▶ **What you have to do**: Every line of the data below must be given again exactly.

[Data entries]
##########
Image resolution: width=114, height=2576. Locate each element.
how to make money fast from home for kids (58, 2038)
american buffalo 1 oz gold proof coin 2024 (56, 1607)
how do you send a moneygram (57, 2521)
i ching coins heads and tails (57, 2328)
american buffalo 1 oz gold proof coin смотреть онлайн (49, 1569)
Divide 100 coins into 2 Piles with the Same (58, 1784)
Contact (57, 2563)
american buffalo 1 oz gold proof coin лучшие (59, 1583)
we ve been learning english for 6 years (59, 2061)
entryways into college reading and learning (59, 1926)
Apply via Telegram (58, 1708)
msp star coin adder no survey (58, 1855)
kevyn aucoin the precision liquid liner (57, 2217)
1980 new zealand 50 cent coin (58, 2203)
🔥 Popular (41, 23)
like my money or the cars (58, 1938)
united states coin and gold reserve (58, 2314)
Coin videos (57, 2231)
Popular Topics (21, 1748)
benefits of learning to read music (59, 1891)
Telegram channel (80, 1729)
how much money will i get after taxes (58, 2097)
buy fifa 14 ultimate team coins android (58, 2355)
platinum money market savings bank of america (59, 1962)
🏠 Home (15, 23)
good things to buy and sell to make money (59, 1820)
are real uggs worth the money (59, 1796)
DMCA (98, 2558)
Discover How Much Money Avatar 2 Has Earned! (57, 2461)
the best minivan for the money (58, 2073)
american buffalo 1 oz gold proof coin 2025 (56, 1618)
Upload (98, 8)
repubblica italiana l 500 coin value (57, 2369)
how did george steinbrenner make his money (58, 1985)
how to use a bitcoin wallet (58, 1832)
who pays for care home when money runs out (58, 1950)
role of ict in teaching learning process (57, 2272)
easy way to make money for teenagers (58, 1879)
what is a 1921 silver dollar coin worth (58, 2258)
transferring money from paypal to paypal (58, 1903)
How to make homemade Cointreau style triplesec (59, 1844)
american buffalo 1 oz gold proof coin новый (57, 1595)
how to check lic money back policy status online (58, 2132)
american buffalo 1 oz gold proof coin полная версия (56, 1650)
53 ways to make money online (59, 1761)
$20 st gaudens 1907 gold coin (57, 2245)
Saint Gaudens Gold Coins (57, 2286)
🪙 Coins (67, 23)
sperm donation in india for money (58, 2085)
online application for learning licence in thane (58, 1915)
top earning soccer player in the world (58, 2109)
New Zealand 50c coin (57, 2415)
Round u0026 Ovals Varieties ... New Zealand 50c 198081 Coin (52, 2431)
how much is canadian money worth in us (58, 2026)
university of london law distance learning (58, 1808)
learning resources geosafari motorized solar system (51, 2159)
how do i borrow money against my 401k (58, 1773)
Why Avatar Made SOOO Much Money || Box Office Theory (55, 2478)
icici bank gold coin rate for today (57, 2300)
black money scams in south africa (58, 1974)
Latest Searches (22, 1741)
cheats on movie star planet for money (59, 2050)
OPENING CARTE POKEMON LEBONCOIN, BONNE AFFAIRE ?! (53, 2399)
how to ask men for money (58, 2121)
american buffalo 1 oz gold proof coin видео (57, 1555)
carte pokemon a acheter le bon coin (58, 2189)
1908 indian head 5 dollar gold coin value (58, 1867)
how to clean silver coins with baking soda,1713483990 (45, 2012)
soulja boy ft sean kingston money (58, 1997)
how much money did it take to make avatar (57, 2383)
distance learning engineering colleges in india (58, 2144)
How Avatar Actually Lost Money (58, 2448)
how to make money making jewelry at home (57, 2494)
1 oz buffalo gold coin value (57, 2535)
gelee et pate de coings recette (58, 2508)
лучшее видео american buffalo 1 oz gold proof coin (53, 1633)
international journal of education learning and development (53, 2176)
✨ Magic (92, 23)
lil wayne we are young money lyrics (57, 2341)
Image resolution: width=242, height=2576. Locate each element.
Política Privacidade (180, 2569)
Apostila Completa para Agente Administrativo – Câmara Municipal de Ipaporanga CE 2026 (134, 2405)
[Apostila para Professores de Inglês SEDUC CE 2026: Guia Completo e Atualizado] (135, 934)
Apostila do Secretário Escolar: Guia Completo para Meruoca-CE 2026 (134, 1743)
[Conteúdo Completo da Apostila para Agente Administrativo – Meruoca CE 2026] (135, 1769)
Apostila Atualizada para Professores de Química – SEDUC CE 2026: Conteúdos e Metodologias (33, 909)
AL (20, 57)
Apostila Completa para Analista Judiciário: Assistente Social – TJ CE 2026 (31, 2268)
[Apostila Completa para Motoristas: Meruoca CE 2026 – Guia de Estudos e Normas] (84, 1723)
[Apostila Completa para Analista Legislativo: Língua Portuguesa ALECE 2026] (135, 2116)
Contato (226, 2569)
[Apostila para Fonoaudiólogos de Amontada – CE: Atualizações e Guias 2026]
##########
▶ **Written answer**:
Image resolution: width=114, height=2576. Locate each element.
how to make money fast from home for kids (58, 2038)
american buffalo 1 oz gold proof coin 2024 (56, 1607)
how do you send a moneygram (57, 2521)
i ching coins heads and tails (57, 2328)
american buffalo 1 oz gold proof coin смотреть онлайн (49, 1569)
Divide 100 coins into 2 Piles with the Same (58, 1784)
Contact (57, 2563)
american buffalo 1 oz gold proof coin лучшие (59, 1583)
we ve been learning english for 6 years (59, 2061)
entryways into college reading and learning (59, 1926)
Apply via Telegram (58, 1708)
msp star coin adder no survey (58, 1855)
kevyn aucoin the precision liquid liner (57, 2217)
1980 new zealand 50 cent coin (58, 2203)
🔥 Popular (41, 23)
like my money or the cars (58, 1938)
united states coin and gold reserve (58, 2314)
Coin videos (57, 2231)
Popular Topics (21, 1748)
benefits of learning to read music (59, 1891)
Telegram channel (80, 1729)
how much money will i get after taxes (58, 2097)
buy fifa 14 ultimate team coins android (58, 2355)
platinum money market savings bank of america (59, 1962)
🏠 Home (15, 23)
good things to buy and sell to make money (59, 1820)
are real uggs worth the money (59, 1796)
DMCA (98, 2558)
Discover How Much Money Avatar 2 Has Earned! (57, 2461)
the best minivan for the money (58, 2073)
american buffalo 1 oz gold proof coin 2025 (56, 1618)
Upload (98, 8)
repubblica italiana l 500 coin value (57, 2369)
how did george steinbrenner make his money (58, 1985)
how to use a bitcoin wallet (58, 1832)
who pays for care home when money runs out (58, 1950)
role of ict in teaching learning process (57, 2272)
easy way to make money for teenagers (58, 1879)
what is a 1921 silver dollar coin worth (58, 2258)
transferring money from paypal to paypal (58, 1903)
How to make homemade Cointreau style triplesec (59, 1844)
american buffalo 1 oz gold proof coin новый (57, 1595)
how to check lic money back policy status online (58, 2132)
american buffalo 1 oz gold proof coin полная версия (56, 1650)
53 ways to make money online (59, 1761)
$20 st gaudens 1907 gold coin (57, 2245)
Saint Gaudens Gold Coins (57, 2286)
🪙 Coins (67, 23)
sperm donation in india for money (58, 2085)
online application for learning licence in thane (58, 1915)
top earning soccer player in the world (58, 2109)
New Zealand 50c coin (57, 2415)
Round u0026 Ovals Varieties ... New Zealand 50c 198081 Coin (52, 2431)
how much is canadian money worth in us (58, 2026)
university of london law distance learning (58, 1808)
learning resources geosafari motorized solar system (51, 2159)
how do i borrow money against my 401k (58, 1773)
Why Avatar Made SOOO Much Money || Box Office Theory (55, 2478)
icici bank gold coin rate for today (57, 2300)
black money scams in south africa (58, 1974)
Latest Searches (22, 1741)
cheats on movie star planet for money (59, 2050)
OPENING CARTE POKEMON LEBONCOIN, BONNE AFFAIRE ?! (53, 2399)
how to ask men for money (58, 2121)
american buffalo 1 oz gold proof coin видео (57, 1555)
carte pokemon a acheter le bon coin (58, 2189)
1908 indian head 5 dollar gold coin value (58, 1867)
how to clean silver coins with baking soda,1713483990 (45, 2012)
soulja boy ft sean kingston money (58, 1997)
how much money did it take to make avatar (57, 2383)
distance learning engineering colleges in india (58, 2144)
How Avatar Actually Lost Money (58, 2448)
how to make money making jewelry at home (57, 2494)
1 oz buffalo gold coin value (57, 2535)
gelee et pate de coings recette (58, 2508)
лучшее видео american buffalo 1 oz gold proof coin (53, 1633)
international journal of education learning and development (53, 2176)
✨ Magic (92, 23)
lil wayne we are young money lyrics (57, 2341)
Image resolution: width=242, height=2576. Locate each element.
Política Privacidade (180, 2569)
Apostila Completa para Agente Administrativo – Câmara Municipal de Ipaporanga CE 2026 (134, 2405)
[Apostila para Professores de Inglês SEDUC CE 2026: Guia Completo e Atualizado] (135, 934)
Apostila do Secretário Escolar: Guia Completo para Meruoca-CE 2026 (134, 1743)
[Conteúdo Completo da Apostila para Agente Administrativo – Meruoca CE 2026] (135, 1769)
Apostila Atualizada para Professores de Química – SEDUC CE 2026: Conteúdos e Metodologias (33, 909)
AL (20, 57)
Apostila Completa para Analista Judiciário: Assistente Social – TJ CE 2026 (31, 2268)
[Apostila Completa para Motoristas: Meruoca CE 2026 – Guia de Estudos e Normas] (84, 1723)
[Apostila Completa para Analista Legislativo: Língua Portuguesa ALECE 2026] (135, 2116)
Contato (226, 2569)
[Apostila para Fonoaudiólogos de Amontada – CE: Atualizações e Guias 2026]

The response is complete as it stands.